The arrival of Apple’s iCloud service has moved one step closer after the iCloud.com beta website was opened to developers.
It was back in June that chief executive Steve Jobs unveiled Apple’s long-rumoured cloud initiative at the company’s annual Worldwide Developers Conference. At the same event the upcoming Mac OS X “Lion” and iOS 5 operating systems were also unveiled.
Essentially, the Apple iCloud stores a person’s music, video, documents and contacts in the cloud, allowing consumers to move music and movies around, share content between all their devices, albeit an iPad, iPhone or iPod, or indeed any computer running Mac OS X or Windows.

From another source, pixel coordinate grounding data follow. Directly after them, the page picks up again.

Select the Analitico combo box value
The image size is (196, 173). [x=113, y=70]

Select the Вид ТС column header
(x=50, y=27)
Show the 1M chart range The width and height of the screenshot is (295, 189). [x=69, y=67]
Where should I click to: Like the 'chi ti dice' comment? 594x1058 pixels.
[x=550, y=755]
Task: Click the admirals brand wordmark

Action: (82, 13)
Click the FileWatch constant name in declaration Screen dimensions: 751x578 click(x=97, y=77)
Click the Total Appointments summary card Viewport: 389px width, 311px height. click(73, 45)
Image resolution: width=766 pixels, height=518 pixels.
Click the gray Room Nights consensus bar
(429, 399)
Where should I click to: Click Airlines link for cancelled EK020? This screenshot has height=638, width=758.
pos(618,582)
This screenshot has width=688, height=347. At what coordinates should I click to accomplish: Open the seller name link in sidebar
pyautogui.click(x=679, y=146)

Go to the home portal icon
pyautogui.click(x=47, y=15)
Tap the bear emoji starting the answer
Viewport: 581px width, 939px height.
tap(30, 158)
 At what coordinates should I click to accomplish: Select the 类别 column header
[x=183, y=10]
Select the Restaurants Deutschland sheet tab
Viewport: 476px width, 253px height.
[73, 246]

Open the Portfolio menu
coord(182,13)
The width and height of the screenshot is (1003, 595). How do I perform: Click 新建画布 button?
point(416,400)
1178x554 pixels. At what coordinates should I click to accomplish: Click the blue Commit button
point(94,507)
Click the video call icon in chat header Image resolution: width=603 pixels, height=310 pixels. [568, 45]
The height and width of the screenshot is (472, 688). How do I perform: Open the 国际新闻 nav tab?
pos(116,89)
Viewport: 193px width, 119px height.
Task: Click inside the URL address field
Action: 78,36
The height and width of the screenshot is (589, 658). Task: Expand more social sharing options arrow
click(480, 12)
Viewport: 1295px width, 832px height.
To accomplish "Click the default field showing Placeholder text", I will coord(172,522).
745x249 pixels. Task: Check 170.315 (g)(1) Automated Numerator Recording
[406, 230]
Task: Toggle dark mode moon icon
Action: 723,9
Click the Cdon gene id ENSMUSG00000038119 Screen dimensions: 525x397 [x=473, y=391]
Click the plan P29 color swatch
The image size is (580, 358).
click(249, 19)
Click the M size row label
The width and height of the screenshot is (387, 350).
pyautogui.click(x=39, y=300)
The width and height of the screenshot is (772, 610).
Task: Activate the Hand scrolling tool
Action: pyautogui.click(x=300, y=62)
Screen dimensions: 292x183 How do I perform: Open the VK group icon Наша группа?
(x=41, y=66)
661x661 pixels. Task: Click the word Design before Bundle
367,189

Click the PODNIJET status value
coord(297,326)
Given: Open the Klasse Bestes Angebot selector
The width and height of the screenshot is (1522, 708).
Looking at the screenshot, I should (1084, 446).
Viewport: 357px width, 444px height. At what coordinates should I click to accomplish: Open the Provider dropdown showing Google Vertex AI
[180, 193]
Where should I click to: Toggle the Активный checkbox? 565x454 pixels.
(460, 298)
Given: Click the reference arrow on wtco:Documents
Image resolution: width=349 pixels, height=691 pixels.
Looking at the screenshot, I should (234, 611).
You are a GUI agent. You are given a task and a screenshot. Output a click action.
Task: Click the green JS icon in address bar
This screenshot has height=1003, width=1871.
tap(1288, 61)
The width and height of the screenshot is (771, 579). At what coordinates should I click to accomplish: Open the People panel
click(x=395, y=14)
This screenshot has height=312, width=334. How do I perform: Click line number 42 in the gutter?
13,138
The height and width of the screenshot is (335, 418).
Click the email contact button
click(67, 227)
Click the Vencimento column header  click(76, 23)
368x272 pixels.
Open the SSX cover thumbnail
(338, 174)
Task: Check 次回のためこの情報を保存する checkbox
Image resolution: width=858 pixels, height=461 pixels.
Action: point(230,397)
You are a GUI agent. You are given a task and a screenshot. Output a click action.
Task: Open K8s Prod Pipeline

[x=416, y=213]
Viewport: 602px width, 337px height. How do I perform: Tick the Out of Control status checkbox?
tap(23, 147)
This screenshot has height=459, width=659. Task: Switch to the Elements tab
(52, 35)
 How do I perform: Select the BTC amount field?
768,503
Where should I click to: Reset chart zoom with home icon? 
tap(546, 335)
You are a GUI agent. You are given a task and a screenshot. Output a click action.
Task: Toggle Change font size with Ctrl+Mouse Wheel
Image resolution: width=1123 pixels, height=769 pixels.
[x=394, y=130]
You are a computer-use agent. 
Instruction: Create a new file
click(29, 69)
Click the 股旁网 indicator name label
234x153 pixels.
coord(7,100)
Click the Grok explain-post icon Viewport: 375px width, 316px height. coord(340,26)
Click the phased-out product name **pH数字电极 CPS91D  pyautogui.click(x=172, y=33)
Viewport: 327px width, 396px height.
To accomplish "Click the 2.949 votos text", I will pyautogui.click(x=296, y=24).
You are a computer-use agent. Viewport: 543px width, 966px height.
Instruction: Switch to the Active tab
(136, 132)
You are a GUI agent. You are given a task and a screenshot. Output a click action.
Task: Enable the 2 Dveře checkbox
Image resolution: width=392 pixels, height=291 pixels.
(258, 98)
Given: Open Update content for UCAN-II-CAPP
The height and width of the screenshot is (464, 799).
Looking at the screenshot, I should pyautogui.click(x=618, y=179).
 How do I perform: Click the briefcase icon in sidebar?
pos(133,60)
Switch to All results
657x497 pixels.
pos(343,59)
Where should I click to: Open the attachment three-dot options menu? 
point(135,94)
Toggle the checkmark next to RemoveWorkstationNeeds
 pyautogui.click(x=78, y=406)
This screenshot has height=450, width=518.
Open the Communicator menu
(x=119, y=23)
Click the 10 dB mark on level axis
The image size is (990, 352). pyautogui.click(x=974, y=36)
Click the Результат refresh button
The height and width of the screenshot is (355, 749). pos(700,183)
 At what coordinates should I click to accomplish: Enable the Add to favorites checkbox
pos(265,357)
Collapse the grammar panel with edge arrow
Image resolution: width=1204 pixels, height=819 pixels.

A music streaming service is also thought to be in the works, which theoretically should allow users to stream music to their device wherever they are located.
The beta site also gives access to the Find My iPhone service, and has a new section called iWork, which may be a document editing, viewing or layout tool, although this has not been confirmed at this time.
But on this side on the pond UK users will have to wait a bit longer after it was revealed in June that ongoing negotiations with rights holders meant that the UK launch would be delayed until at least the first quarter of next year.
The delay is apparently down to digital copyright issues, specifically with the music industry.
Apple has also provided some prices for the US market only.
It will be free for the basic 5GB level, and then users wishing for an extra 10GB of storage will have to pay an annual fee of $20 (£12). 20GB will cost $40 (£25) per year, and 50GB will cost $100 (£61).
The 9to5Mac website posted some images of the iCloud.com website.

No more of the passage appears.